>>

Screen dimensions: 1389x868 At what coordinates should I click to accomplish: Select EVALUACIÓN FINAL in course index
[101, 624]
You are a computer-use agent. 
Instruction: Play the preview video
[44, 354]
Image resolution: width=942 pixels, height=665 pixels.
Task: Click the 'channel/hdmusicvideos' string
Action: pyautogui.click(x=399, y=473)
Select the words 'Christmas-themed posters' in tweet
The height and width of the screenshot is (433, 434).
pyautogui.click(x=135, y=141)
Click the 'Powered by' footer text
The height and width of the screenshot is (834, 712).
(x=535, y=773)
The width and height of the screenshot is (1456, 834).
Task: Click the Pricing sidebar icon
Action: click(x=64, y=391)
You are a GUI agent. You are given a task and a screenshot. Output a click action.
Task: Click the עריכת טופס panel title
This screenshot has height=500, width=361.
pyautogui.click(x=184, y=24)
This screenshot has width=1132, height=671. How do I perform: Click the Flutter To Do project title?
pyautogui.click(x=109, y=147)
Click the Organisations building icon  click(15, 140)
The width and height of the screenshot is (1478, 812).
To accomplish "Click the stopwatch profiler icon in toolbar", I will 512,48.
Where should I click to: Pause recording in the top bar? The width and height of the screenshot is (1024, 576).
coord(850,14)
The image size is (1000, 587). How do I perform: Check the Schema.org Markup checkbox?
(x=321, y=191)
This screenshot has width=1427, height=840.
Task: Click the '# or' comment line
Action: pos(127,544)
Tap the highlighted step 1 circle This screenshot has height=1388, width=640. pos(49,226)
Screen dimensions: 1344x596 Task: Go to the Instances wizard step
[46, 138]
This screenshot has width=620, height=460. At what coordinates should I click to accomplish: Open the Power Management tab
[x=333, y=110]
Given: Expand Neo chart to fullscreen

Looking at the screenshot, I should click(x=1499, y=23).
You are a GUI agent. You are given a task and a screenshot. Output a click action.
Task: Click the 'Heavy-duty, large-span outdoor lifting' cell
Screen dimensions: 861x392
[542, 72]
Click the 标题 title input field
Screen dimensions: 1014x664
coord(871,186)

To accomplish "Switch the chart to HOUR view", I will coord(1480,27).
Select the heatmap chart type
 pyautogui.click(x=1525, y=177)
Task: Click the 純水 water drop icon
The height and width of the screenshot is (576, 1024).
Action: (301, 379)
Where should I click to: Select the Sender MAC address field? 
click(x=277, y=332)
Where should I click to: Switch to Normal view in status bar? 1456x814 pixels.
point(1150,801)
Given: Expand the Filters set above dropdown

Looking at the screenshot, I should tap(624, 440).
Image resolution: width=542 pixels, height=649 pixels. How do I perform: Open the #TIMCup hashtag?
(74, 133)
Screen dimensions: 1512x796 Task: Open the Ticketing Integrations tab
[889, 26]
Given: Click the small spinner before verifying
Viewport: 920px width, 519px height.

<<

*任务要求*. 将上面记录中从含有“Where should I click to: Select”的那一行到含有“Looking at the screenshot, I should tap(624, 440).”的那一行逐字照抄出来，首尾两行都包括在内。

*最终结果*.
Where should I click to: Select the Sender MAC address field? 
click(x=277, y=332)
Where should I click to: Switch to Normal view in status bar? 1456x814 pixels.
point(1150,801)
Given: Expand the Filters set above dropdown

Looking at the screenshot, I should tap(624, 440).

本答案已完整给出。